A typical AMM design:

  • Size: 1 MSP
  • Engine: 0.6 MSP (60% devoted to speed)
  • Warhead: 0.1 MSP (minimum viable)
  • Fuel: 0.2 MSP (short range – missiles are close when engaged)
  • Sensor: 0.1 MSP (small active seeker for terminal guidance)

AMM Fire Controls

AMMs require missile fire controls with resolution 1 (50 tons) to engage missile-sized targets. These fire controls have short absolute range due to their low resolution, but missiles are engaged at close range anyway. Key requirements:

  • Resolution 1 for missile-sized targets
  • Sufficient range to cover the defensive engagement envelope
  • The fire control must be active (generating EM) to guide AMMs

Engagement Sequence

  1. Incoming missiles are detected by sensors (active or passive)
  2. AMM fire control acquires incoming missiles as targets
  3. AMMs launch toward incoming missiles
  4. AMM active seekers acquire targets for terminal guidance
  5. Each AMM that catches a missile rolls to hit based on speed ratio (AMM speed vs. target missile speed)
  6. Hit AMMs destroy or damage the incoming missile

AMM vs. Missile Matchup

The effectiveness of AMMs depends on:

  • Speed differential: AMMs must be faster than incoming missiles to catch them; higher speed also directly improves hit chance via the speed ratio formula
  • Terminal guidance: AMMs with active terminal guidance gain additional hit probability, especially against fast missiles where speed ratio alone may be insufficient
  • Numbers: One AMM per incoming missile at minimum; redundancy improves kill rate
  • Engagement time: Longer time between AMM launch and missile impact = more intercept opportunities

Magazine Capacity

AMMs are small, so magazines can hold many of them.
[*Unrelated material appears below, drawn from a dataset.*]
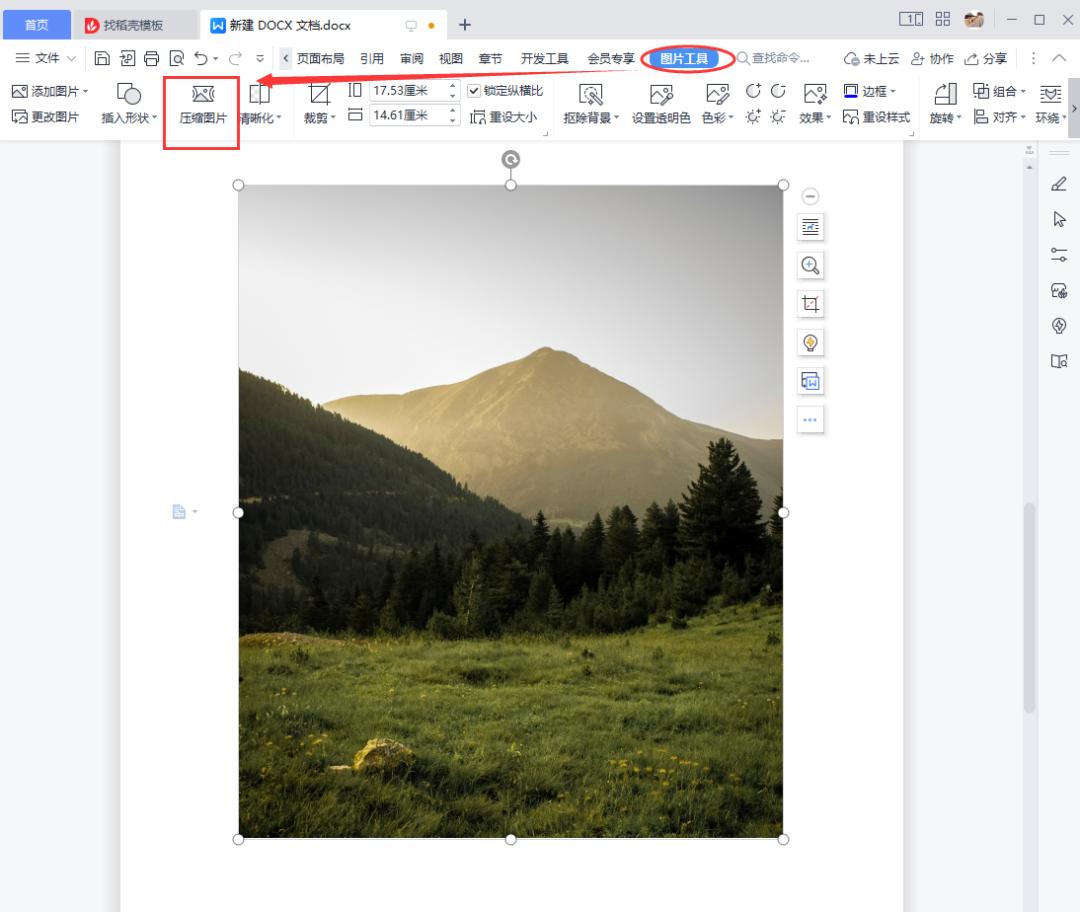Toggle Lock Aspect Ratio (锁定纵横比) checkbox
Screen dimensions: 1080x912
(x=474, y=91)
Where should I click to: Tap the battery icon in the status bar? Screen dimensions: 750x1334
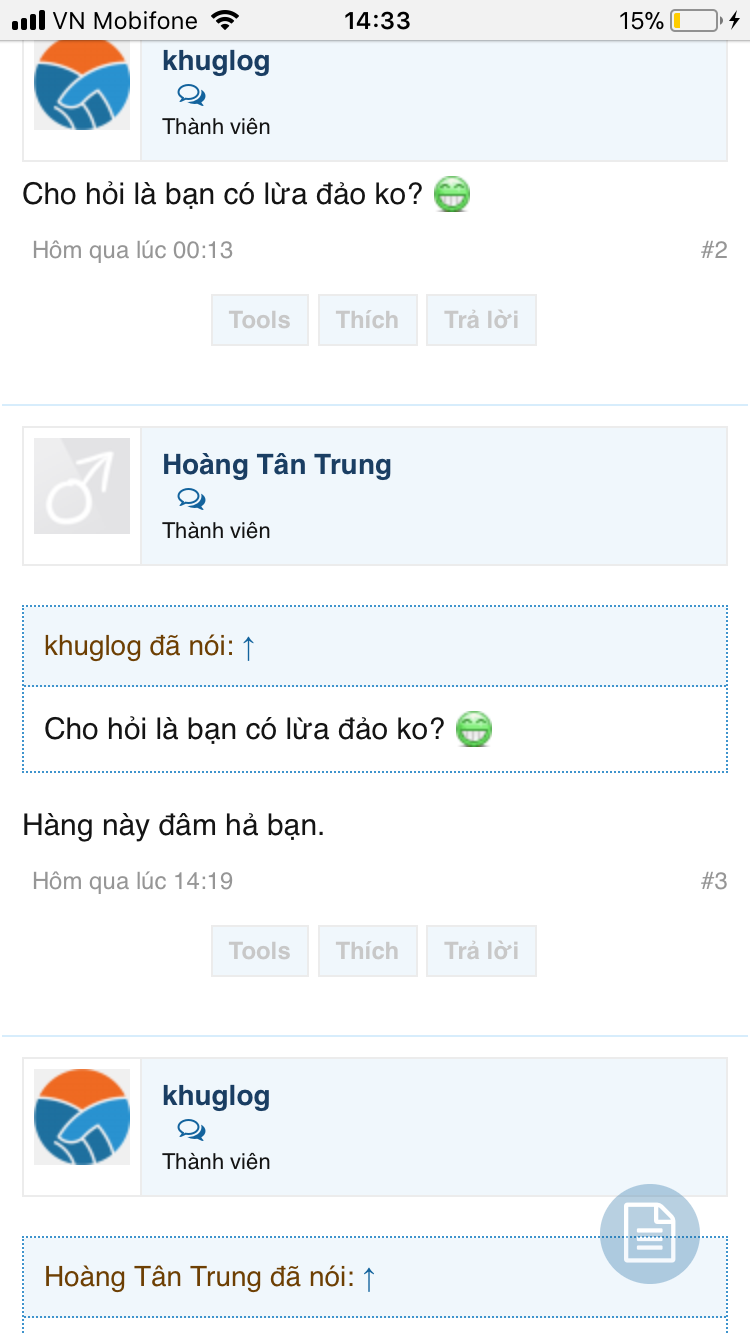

A magazine holding 10 standard size-6 missiles can hold 60 size-1 AMMs. This volume advantage is critical: you need many AMMs to reliably stop large incoming salvos.

AMM Launcher Configuration

Dedicate specific launchers to AMMs:

  • Size-1 launchers for size-1 AMMs
  • Maximum reload rate technology
  • Multiple launchers per fire control for rapid response
  • Consider box launchers for a large initial defensive volley

Layered Defense: AMMs + CIWS

The optimal defense combines AMMs (long-range layer) with CIWS/point defense beams (close-range layer):

  1. AMMs engage at medium range (100,000-500,000 km), thinning the salvo
  2. Area-defense beam weapons engage survivors at 10,000-50,000 km
  3. Final-fire CIWS engages at point-blank range (10,000 km)
  4. Any missiles surviving all three layers hit the ship

Practical Tips

  • Design AMMs to be faster than any missile your enemy is likely to build
  • Carry at least 3x as many AMMs as you expect to face in a single enemy salvo
  • Size-1 AMMs with maximum speed are nearly always better than larger, slower interceptors
  • AMM fire control range limits your defensive envelope – make it large enough for multiple engagement passes
  • If enemy missiles have onboard ECM, consider designing AMMs with Home-on-Jam capability
  • Test your AMM effectiveness in combat simulations before relying on them in a real engagement

12.3.4 Laser Warheads

Updated: v2026.01.30

Laser warheads are a specialized warhead type that detonates at standoff range rather than requiring direct impact. When a laser warhead missile reaches its target area, it detonates OUTSIDE the 10,000 km CIWS engagement range, firing a focused energy beam at the target.

Key Mechanics:

  • Laser warheads bypass close-in beam point defense (CIWS) entirely, since detonation occurs beyond their engagement envelope
  • Damage is calculated using the same rules as laser attacks, applying warhead strength as laser damage
  • Only a portion of warhead strength applies at standoff range, following laser range/damage falloff
  • Laser warhead missiles are limited to a single warhead (no multiple warhead configuration)
  • AMMs and longer-range area defense beams can still intercept laser warhead missiles during their approach

Missile Contact Grouping (v2.6.0):

Missile contacts are now grouped on the tactical display using the same logic as ship contacts. This means large numbers of missiles in similar locations will be consolidated into grouped contact entries rather than showing each missile individually, reducing display clutter when tracking large salvos across multiple systems.

Tactical Implications:

  • Highly effective against ships relying primarily on CIWS for defense
  • Less effective against ships with robust AMM screens or long-range beam PD
  • The standoff detonation means the missile does not need to survive the final 10,000 km approach
  • Best used in mixed salvos: standard missiles to absorb PD fire, laser warheads to bypass CIWS

Design Considerations:

  • Larger warhead strength increases standoff damage but reduces missile speed and range
  • Onboard sensors remain important for terminal acquisition before standoff detonation
  • Whether ATG applies to laser warheads is unknown — requires in-game testing or developer confirmation (unverified — #851) \hyperlink{ref-12.3-11}{[11]}

12.3.5 Enhanced Radiation Warheads

Updated: v2026.01.30

Enhanced radiation warheads are specialized warheads designed for planetary bombardment. They trade conventional blast damage for greatly increased radiation output, making them effective at irradiating enemy colonies to reduce population and industrial capacity.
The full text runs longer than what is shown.